Quick Web Scraping using Gazpacho

Rahul Shah 19 Apr, 2023

4 min read

This article was published as a part of the Data Science Blogathon.

Web Scraping is considered a fundamental process of getting data from the web. It automates the process of extracting the data from a web page, which is quicker and hassle-free than the conventional copy-pasting of the data. Thanks to the programming language methods, structuring and preprocessing the data can be done with ease. While the scraping is easy to perform, ethics are involved while scraping the data. One should only scrape the data from a website if it allows one to do so. One can find if the website allows or not by checking the robots.txt of the website. Even after fetching the data, it must not be used for commercial purposes without the owners’ consent.

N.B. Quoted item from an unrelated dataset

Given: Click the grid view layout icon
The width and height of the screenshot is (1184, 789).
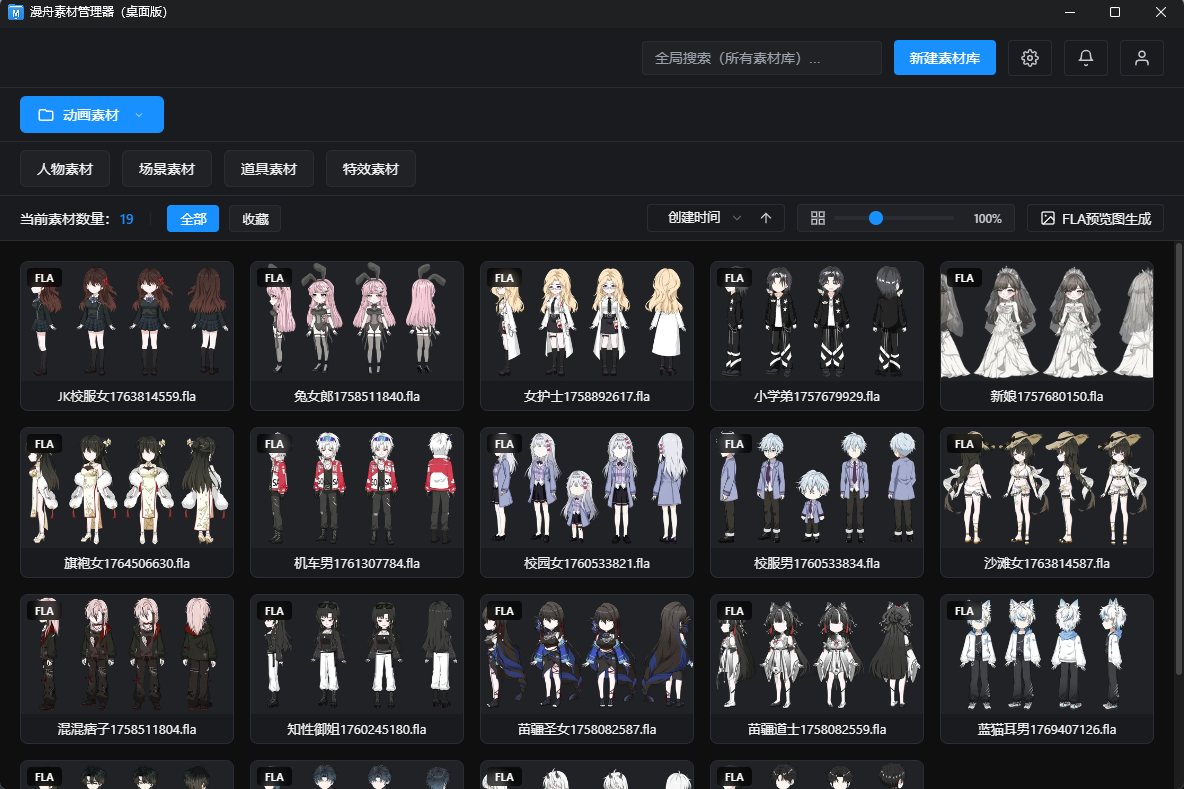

In Python, Web Scraping is done predominantly using two libraries, requests and BeautifulSoup. Web scraping using gazpacho can come really handy when we want to fetch data in no time. This article will learn how to scrape the data using a single yet powerful library named gazpacho.

About Gazpacho

According to gazpacho’s documentation, gazpacho is a simple, fast, and modern web scraping library. Probably;y, it got its name from the Spanish food item. Gazpacho got the capabilities of the requests and BeautifulSoup library and can perform all of their operations by simply importing a few classes from it.

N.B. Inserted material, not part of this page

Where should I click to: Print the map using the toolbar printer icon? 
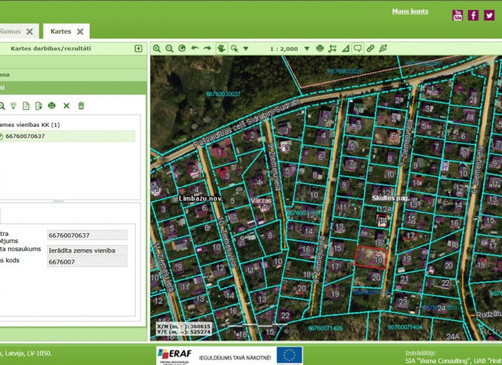coord(320,48)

One can install the gazpacho library using the pip package manager:

pip install gazpacho

Although the gazpacho contains a list of different methods, we will be only a few important ones. Refer to the PyPI documentation of gazpacho to read about other methods.

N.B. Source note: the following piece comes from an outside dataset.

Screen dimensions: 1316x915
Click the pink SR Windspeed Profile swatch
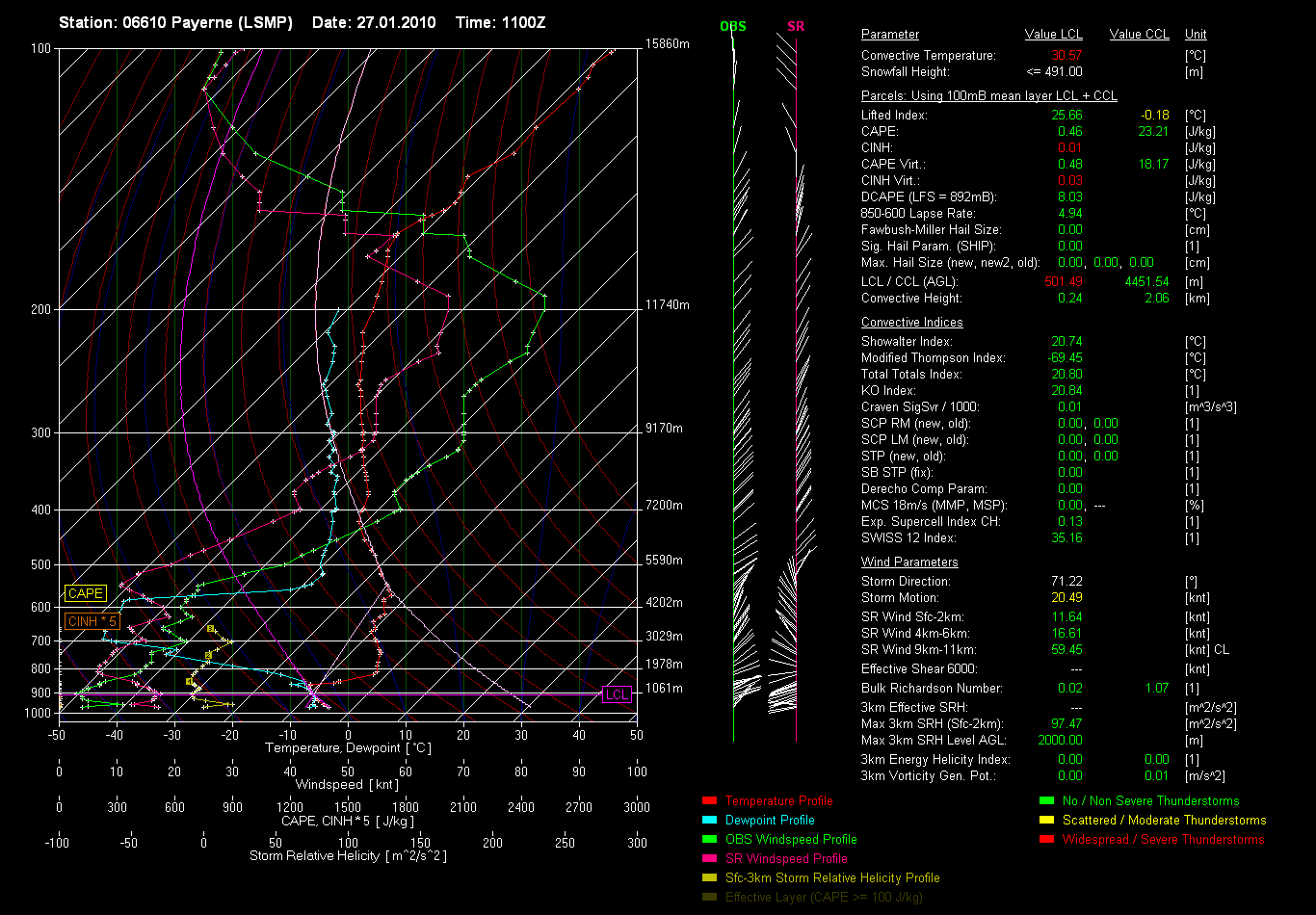[710, 859]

In this article, we will be scraping a dummy Laptop website from the webpage of webscraper.io.

How do Gazpacho works?

To understand how gazpacho works, we will perform the basic set of operations on the specified webpage above.

Let’s first start with retrieving the webpage HTML data. Conventionally, we perform this operation using the .get() method of requests library. To perform the get operation on gazpacho, we will import get from requests.

from requests import get

Now we will specify the URL into a variable URL.

URL = 'https://webscraper.io/test-sites/e-commerce/static/computers/laptops'

Next, we will retrieve the HTML data using the .get() function and store it into another variable.

html = get(URL)

We will parse the retrieved HTML data using the Soup class of gazpacho. On the contrary, the same task was performed using the BeutifulSoup library and needed another import.

from gazpacho import Soup

Let’s parse the HTML data to make the retrieved look meaningful.

soup = Soup(html)

Let’s find a few Laptop titles using the .find() method of the Soup object.

soup.find('p', {'class':'description'})

This gives a list containing all the items that belong to the HTML class description. The first argument is the HTML tag we want to retrieve in single quotes. Here, we want to retrieve the ‘p’ tag. A second argument is a dictionary for the class name we want to retrieve. Here we want to retrieve the class ‘description’.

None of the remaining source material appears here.